Let's define a coordinate system where the y-axis is downward and the x-axis is eastward. The velocity components are:

$\vec{v}_y$ with magnitude $v_y = 4.0$ m/s $\vec{v}_x$ with magnitude $v_x = 2.0$ m/s

The total velocity vector is $\vec{v} = \vec{v}_x + \vec{v}_y$.

[Q1] What is the parachutist's landing speed? The landing speed is the magnitude of the total velocity vector, $v = |\vec{v}|$. Since the components are orthogonal, we use the Pythagorean theorem.

Derivation:

$$v = \sqrt{v_x^2 + v_y^2}$$

Substitution:

$$v = \sqrt{(2.0 \text{ m/s})^2 + (4.0 \text{ m/s})^2}$$ $$v = \sqrt{4.0 + 16.0} \text{ m/s} = \sqrt{20.0} \text{ m/s}$$ $$v \approx 4.5 \text{ m/s}$$

[Q2] What is the direction of the landing velocity?
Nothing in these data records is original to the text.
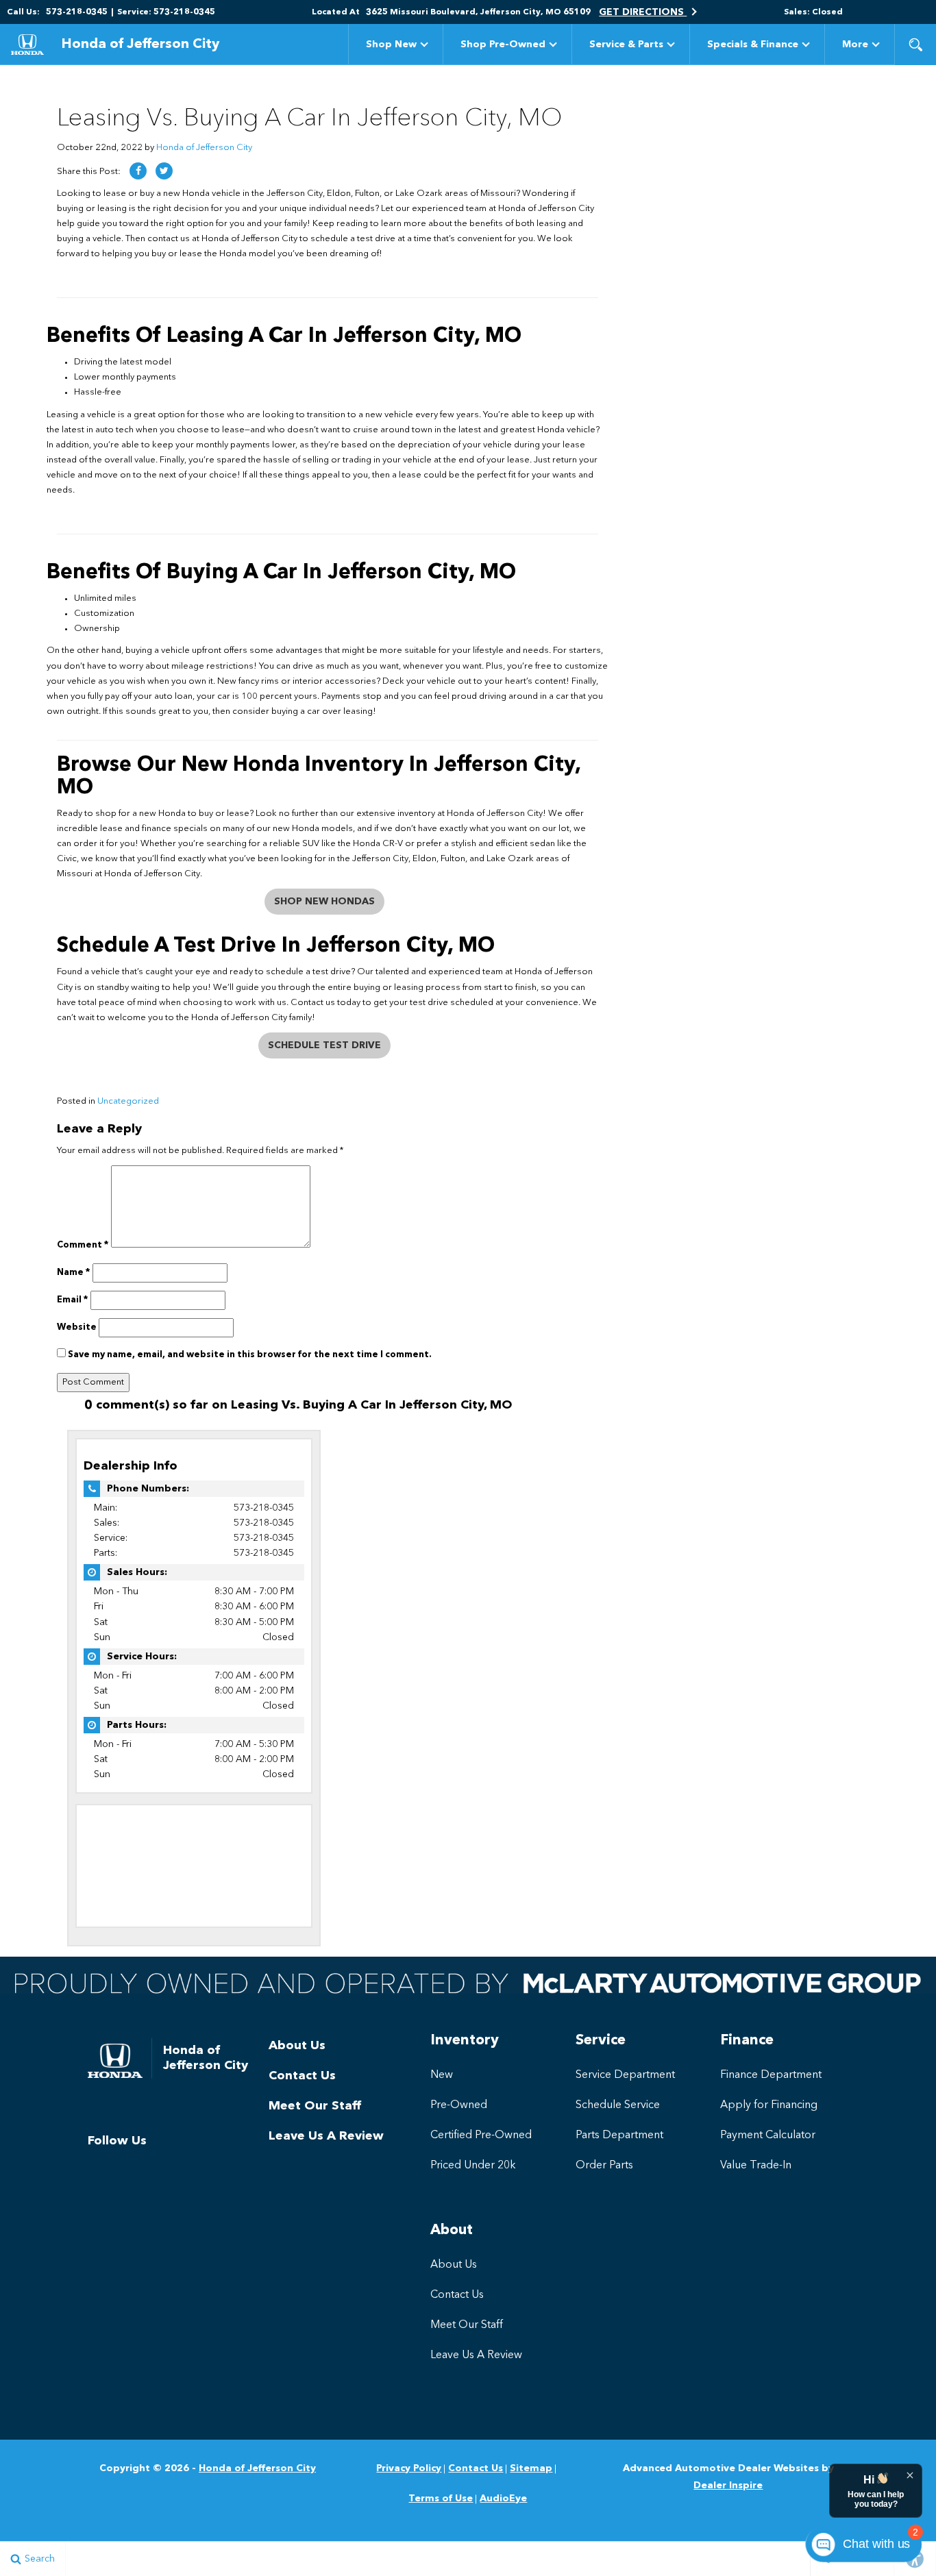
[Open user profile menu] (929, 12)
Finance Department (771, 2075)
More (855, 47)
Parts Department (619, 2135)
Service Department (625, 2075)
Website (77, 1327)
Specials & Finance (752, 44)
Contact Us (302, 2076)
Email (72, 1300)
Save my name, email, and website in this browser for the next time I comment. (250, 1354)
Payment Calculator (767, 2135)
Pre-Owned (458, 2105)
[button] (915, 44)
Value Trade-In (755, 2165)
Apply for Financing (768, 2105)
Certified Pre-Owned (481, 2135)
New (441, 2075)
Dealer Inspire (728, 2485)
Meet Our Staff (315, 2106)
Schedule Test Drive (324, 1045)
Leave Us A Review (326, 2136)
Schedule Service (618, 2105)
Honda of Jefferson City (204, 147)
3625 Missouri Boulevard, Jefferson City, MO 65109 (478, 12)
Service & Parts (626, 44)
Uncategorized (128, 1101)
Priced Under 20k (473, 2165)
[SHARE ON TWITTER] (164, 170)
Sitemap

The direction can be described by the angle $\theta$ that the total velocity vector makes with the downward vertical.

Derivation: From the vector components forming a right triangle, we can use the tangent function.

$$\tan(\theta) = \frac{\text{opposite}}{\text{adjacent}} = \frac{v_x}{v_y}$$ $$\theta = \arctan\left(\frac{v_x}{v_y}\right)$$

Substitution:

$$\theta = \arctan\left(\frac{2.0 \text{ m/s}}{4.0 \text{ m/s}}\right) = \arctan(0.50)$$ $$\theta \approx 27^\circ$$

This angle is measured from the downward vertical, towards the east.